Dana-Farber’s program started in 2010 to provide resources for families of adult patients and collaborates with Dana-Farber’s partners to provide services for pediatric families as well. Families receive information from the Institute following their loved one’s death, and they have the option to meet with Sue one-on-one or participate in group sessions. Sue runs custom groups depending on the people in need: spouses, parents, or children, grouped together by age or life experiences – young adult partners or spouses, retired partners or spouses, etc.

“Everyone’s grief is going to be different based on their experience and where they are in life, but the common rollercoaster-like experience of being a cancer caregiver brings them together,” Sue says. “There is a shared language since everyone has had similar experiences, even if the diagnoses have been different. It helps them feel less alone or isolated.”
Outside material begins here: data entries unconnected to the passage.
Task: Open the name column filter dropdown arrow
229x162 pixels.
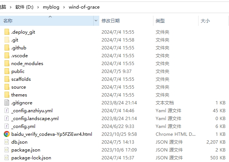Action: 96,21
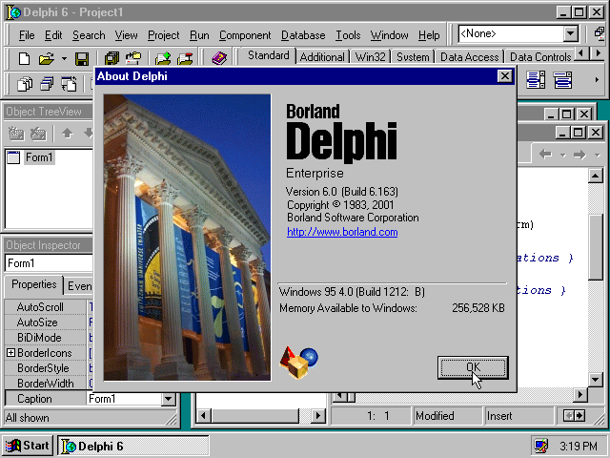Click the New Items toolbar icon
This screenshot has height=458, width=610.
tap(24, 59)
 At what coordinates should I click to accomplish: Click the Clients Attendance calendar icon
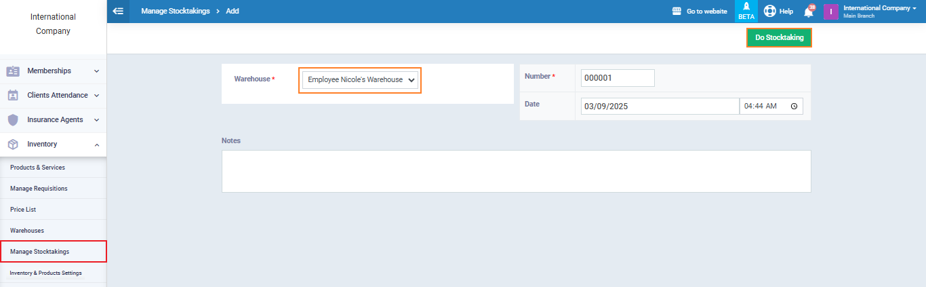click(x=13, y=95)

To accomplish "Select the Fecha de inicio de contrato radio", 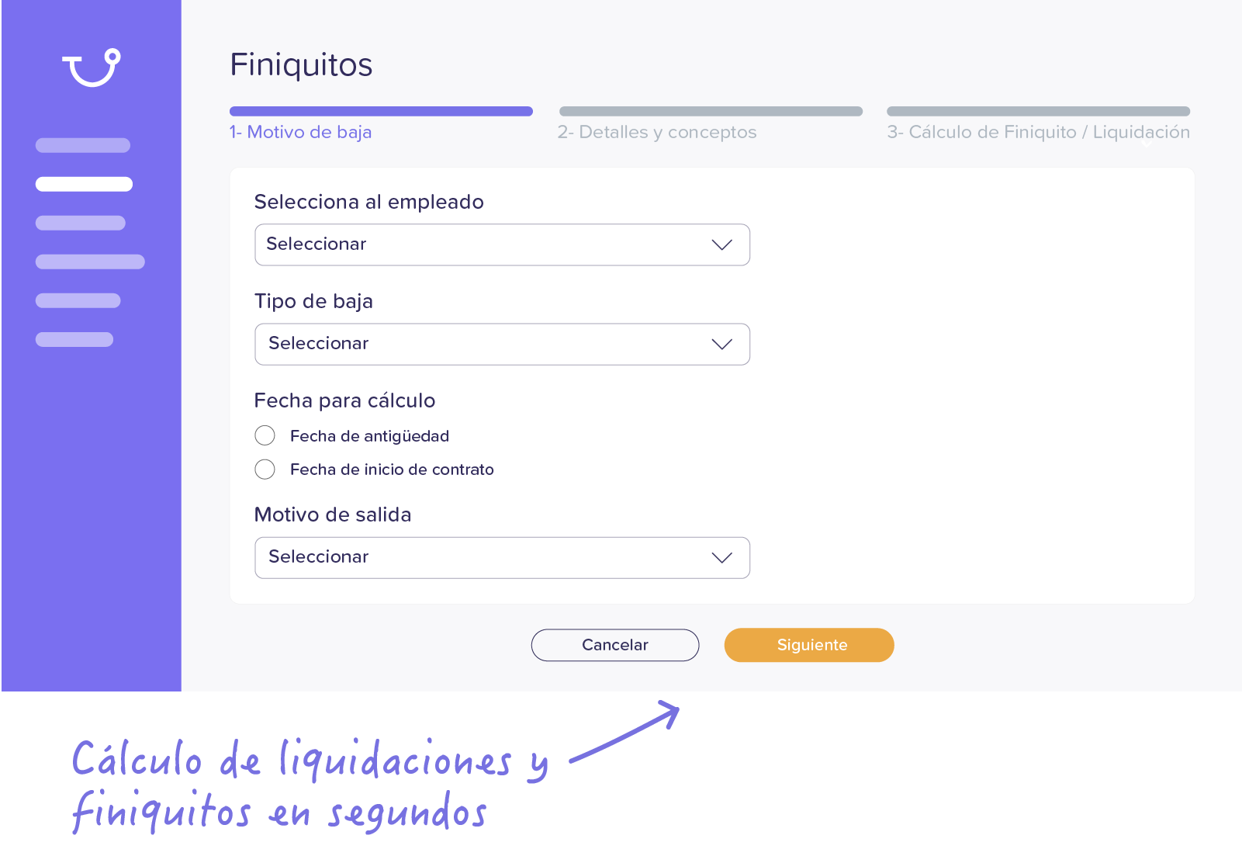I will (x=265, y=469).
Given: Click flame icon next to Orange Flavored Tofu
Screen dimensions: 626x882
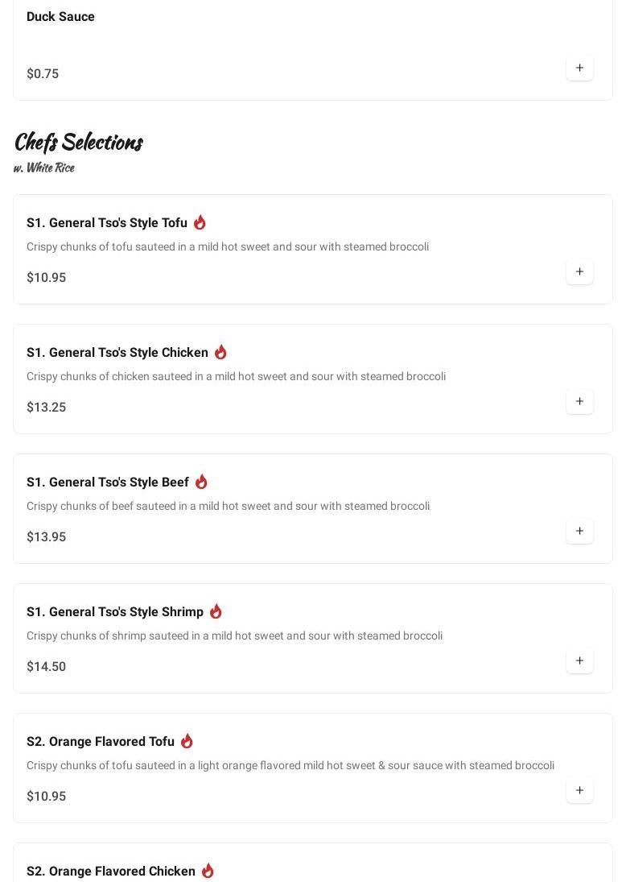Looking at the screenshot, I should (187, 741).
One person who has benefited from Sue’s support and connections with other bereaved people is Fred Bogin.

Fred, 73, lost his wife of nearly 49 years, Joanna, in March 2021, surrounded by their children and grandchildren at home. Joanna was treated for metastatic breast cancer for four years in Western Massachusetts, before being referred to Dana-Farber’s Sara Tolaney, MD, who advised local doctors and cared for Joanna during the last few months of her life. A former pediatrician, Fred was impressed throughout the family’s experience with Dana-Farber—both at the level of care and with the kindness of the staff, from the people at the top to the valets and café staff. This extended to bereavement care, too.

“I made an inquiry about the bereavement group after Joanna died, and I got off the intake call with Sue and thought it was the best therapy of my life,” Fred recalls. “I found it grounding, helpful, and supportive. She normalized all the feelings I went through, and I was excited to be a part of the group.”

Fred’s group of similarly aged, bereaved partners or spouses met virtually for eight weeks over the summer and fall of 2021. Each session was a mixture of Sue introducing a topic and teaching, and then hearing other people’s stories. Sharing each other’s often tearful experiences created a strong bond among the group, which still meets every month or so after the formal sessions ended.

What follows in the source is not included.